(IMAGE: STRAND RELEASING)

Strand Releasing. 2017. Drama. 124 minutes.

RATING: 3 angels

For all the pain that colonial wars in Indochina and Algeria wrought upon France as a nation, the residue of those conflicts has played no small part in the development of the most ethnographically rich cinema of any Western nation in the past half century. Beginning with the 1966 release of Franco-Senegalese auteur Ousmane Sembène’s Black Girl, French cinema has sustained and benefitted from films centering on the lives and experiences of French-colonial peoples both in France and their nations of origin. The internationally acclaimed careers of such filmmakers as Sembène, Tran Anh Hung, Abdellatif Kechiche and Euzhan Palcy, among numerous others, testify to an uncommon willingness to embrace not just the Francophone diaspora but the global human diaspora as seen through Francophone eyes. The recent successes of Jacques Audiard’s Cannes-winning Dheepan, Deniz Gamze Ergüven’s Oscar-nominated Mustang and Philippe Faucon’s Fatima suggest an intensifying of this particular posture in French cinema which Franco-Senegalese filmmaker Alain Gomis’ Félicité is perfectly poised to exploit.

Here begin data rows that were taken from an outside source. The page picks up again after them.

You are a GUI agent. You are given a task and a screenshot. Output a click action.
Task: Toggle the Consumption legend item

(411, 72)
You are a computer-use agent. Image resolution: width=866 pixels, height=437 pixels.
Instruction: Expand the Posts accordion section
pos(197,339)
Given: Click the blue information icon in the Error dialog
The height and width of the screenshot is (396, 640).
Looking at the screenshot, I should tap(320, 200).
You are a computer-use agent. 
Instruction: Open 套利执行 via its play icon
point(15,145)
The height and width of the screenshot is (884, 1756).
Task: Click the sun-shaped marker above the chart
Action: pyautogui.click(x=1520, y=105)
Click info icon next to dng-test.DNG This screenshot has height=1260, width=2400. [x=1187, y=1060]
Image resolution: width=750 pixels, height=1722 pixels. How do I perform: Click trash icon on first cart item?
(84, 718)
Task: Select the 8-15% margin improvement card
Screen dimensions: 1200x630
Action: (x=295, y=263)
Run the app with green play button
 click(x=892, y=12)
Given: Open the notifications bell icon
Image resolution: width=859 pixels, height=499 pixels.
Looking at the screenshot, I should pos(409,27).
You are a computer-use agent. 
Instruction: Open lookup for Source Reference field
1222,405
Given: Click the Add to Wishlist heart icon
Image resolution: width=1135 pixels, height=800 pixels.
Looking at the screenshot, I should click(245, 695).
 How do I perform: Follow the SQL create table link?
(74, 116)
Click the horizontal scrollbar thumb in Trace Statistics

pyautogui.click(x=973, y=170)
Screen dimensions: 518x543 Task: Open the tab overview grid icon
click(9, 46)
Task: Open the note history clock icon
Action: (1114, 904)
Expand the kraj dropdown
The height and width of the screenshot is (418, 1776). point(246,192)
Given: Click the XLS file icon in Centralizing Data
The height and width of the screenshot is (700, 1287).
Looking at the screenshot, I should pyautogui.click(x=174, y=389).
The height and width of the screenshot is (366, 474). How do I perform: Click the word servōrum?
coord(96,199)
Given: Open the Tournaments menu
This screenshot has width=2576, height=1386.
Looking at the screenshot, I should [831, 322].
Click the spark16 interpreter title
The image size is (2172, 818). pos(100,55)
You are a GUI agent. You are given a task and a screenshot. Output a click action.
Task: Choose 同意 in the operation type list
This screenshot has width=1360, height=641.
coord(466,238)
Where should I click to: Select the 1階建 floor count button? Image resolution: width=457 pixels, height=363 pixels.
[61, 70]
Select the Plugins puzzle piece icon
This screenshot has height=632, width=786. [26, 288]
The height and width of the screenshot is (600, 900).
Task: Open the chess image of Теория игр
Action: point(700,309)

Winner of the Berlin Film Festival’s Silver Bear, Félicité is only Gomis’ fourth feature film in sixteen years, but it is by far his best and most accomplished. Whereas previous efforts like Andalucia and Aujourd’hui could seem at times more ambitious than successful in their attempts at wringing too much emotion out of too little plot, Félicité finds the director moving closer to a formula that works. Congolese singer Véro Tshanda Beya makes an auspicious acting debut as Félicité, a Kinshasa nightclub chanteuse and single mother whose defiant, independent spirit is challenged when tragedy befalls her son, Samo (Gaetan Claudia), creating an emotional opening for Tabu (Papi Mpaka), a local handyman and jack-of-all-repairs whose romantic overtures Félicité has repeatedly rebuffed – until now.

The simple narrative framework is by design – Gomis needs only enough plot to afford his actors the space and the opportunity to wrestle with the kinds of emotions that most people work scrupulously to avoid. There really isn’t even a need for resolution, though the fact that there is, in the end, a kind of resolution ultimately feels almost like a contrivance. In light of how comfortably the rest of the film seems to accept the messy randomness of life and the unmanageability of human relationships, that Gomis ultimately feels the need to give his poetry a sense of inorganic finality is perhaps the only significant flaw in an otherwise profoundly honest portrait of modern womanhood.

While there’s no mistaking the realist influence of filmmakers like Ken Loach and the Dardennes brothers, it’s Kechiche whom Gomis seems most intent on channeling – seeking narrative momentum through sheer force of intimacy – not just with the characters but with Kinshasa itself. Where he departs from the realist influence is in the film’s rather surprising second hour, gently massaging viewers from a voyeuristic vantage into a subjective one with a kind of soft-surrealism meant to place them not just at Félicité’s side, but in her head. That’s a risky shift by any measure, but Beya proves such a remarkable actress that the transition goes by almost unnoticed. Dialogue, for the most part, is superfluous – it’s in Beya’s face and eyes that the most significant events take place; at times heartbreaking, often gut-wrenching, always deeply compelling. Where she goes, where Gomis leads her, viewers will be only too willing to follow, for in her strength – and her surprising vulnerability – they will see the very best of themselves.

Expertly photographed by Céline Bozon, the film also features an unusual but effective musical motif – interweaving Beya’s own performances of popular local music, backed by the wonderful Kasai Allstars, with orchestral performances of the music of Estonian composer Arvo Pårt by the Orchestre National de Kinshasa. The contrast in styles is offset by a shared rawness in the live performance that ripples through the film’s narrative like fraying nerves – a musical reflection of Félicité herself: confident, insecure, conflicted and forever searching for an elusive, even unattainable harmony.